I'm a little bit depressed at the moment, and the reason I'm doing this write-up is to make myself feel better at the end of this.
Lets start this by acknowledging why I feel down. I never felt this heavy hearted since I started fasting last April 24.. Or even at the start of the quarantine last March 16 where I need to stay alone in my boarding house.. Home is just 4hour drive but I'm stranded. But I was okay, enjoying my Me-time, I actually learned many things spiritually, I didn't even miss working.. i was fine.. But today, I felt bad.
Maybe because I was seeing a lot of family photos on the social media celebrating the Eid together, while I was on my own, can't even get a fresh air outside, it saddened me...it made me miss home so much. I learned also that a colleague, actually younger than me, is becoming really successful, we have same profession and yet I can't be as successful as her.. She rewards herself by traveling a lot and that made me feel so envious..financially, surely she is stable that she didn't even needs to work away from her home.

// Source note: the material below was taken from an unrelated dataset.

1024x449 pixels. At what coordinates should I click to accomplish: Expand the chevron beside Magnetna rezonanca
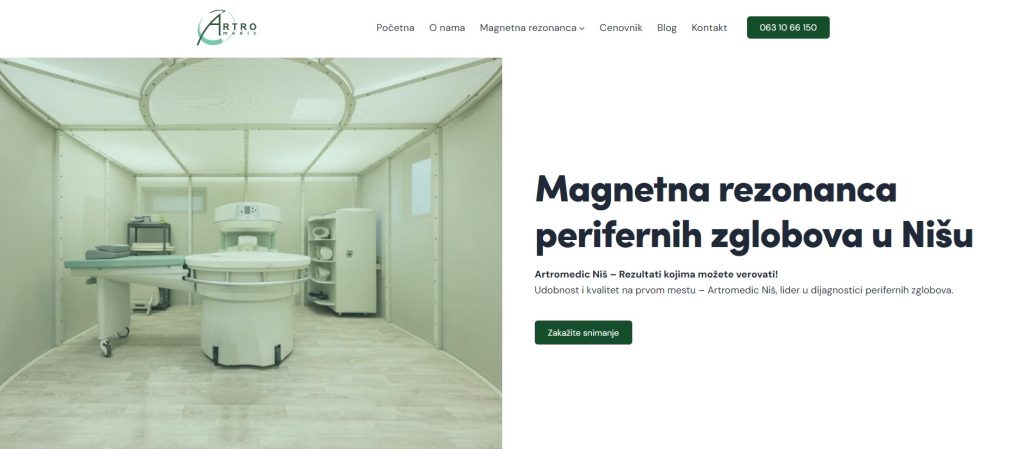582,28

I can't be like her coz I'm not as confident and courageous as her. I'm not as friendly as her that she made a lot of connections. So I pitied my self. Add to that is I'm not getting any younger.
So I think that's where it all started. And I can't even talk to anyone to share how I feel at least could lessen this burden, so I'm writing... as my way of talking to myself.
So now, we're on the part of resolving this. I know I'm being tested. So I'm proving it, overthinking and feeling envious is a task of evil. I must remind myself of the good thoughts I learned during Ramadan..
I must not be sad even I'm on my own during this Eid.. There are also other people who are alone at the moment, I'm not the only one. I must remember that there are people who are in worse condition that I am, some lost family members, some are struggling with this current Pandemic, some are really sick. Sukor , I must be grateful that my family though are far, they are doing well. There are also other people who are not alone during this Eid but still lonely. Must remind myself that happiness is not always found with people. Often, it is found when it is just you and Almighy Allah. Soon, I'll be home, InshaAllah. This pandemic will be over, InshaAllah.
Another important thing that nourished my relationship to the Almighty is Sab'r, yes that is Patience. I know my career wasn't really a success and that is because I'm so timid, introvert and not confident at all. I'm even resigning anytime soon due to some reasons I wont detail here... we're not also productive due to this covid virus.. so this means, soon I'll be jobless! which also mean goodbye travels??!! you know how I loved traveling.. it's my therapy!
But I'm resolving my thoughts now, that's my purpose of writing this and not to get consumed by my lack of positiveness. I know I'm at the stage of uncertainty, quiting my job at the wrong time maybe not a wise move. But this I believed my company and myself will achieve the mutual convenience. So there comes in my Sabr, surely the Almighty will guide me, I just need to keep that faith. I must not doubt Him as I must not doubt myself. Everything will be in place soon. I must not feel jealous of other people's success and question why can't I be like that. It would be a huge crisis if I keep on thinking that way. Just be happy for them, if I can't, then at least dont hope for them their downful, that's a sin. The Almighty gave that success to them, wait for yours. Never compare yourself to others, it will only make us feel resentful. As what the Desiderata said, there will always be greater and lesser people than yourself.
And I must not think that my current career is a failure.. It might not be that kind of job that you'll get excited to report to everyday but I was paid with something I deserved, I met few friends, my salary let me travel to different countries and had started building my house, it might not be as grandiose as others but its something I must be thankful about, Sukor. The Almighty loved those who are grateful of their blessings. Alhamdulillah.
I must be reminded that life will always test us, we must guard our attitude. As this wordly things are just temporary, do not be so attached.. Our attitude and faith are keys to Hereafter.
Now I feel better. As you can see, I became so spiritually inclined.. I don't usually do that in my previous blogs. One of the good things I enhanced during this quarantine is my FAITH. It can give us comfort to any crisis. ALHAMDULILLAH.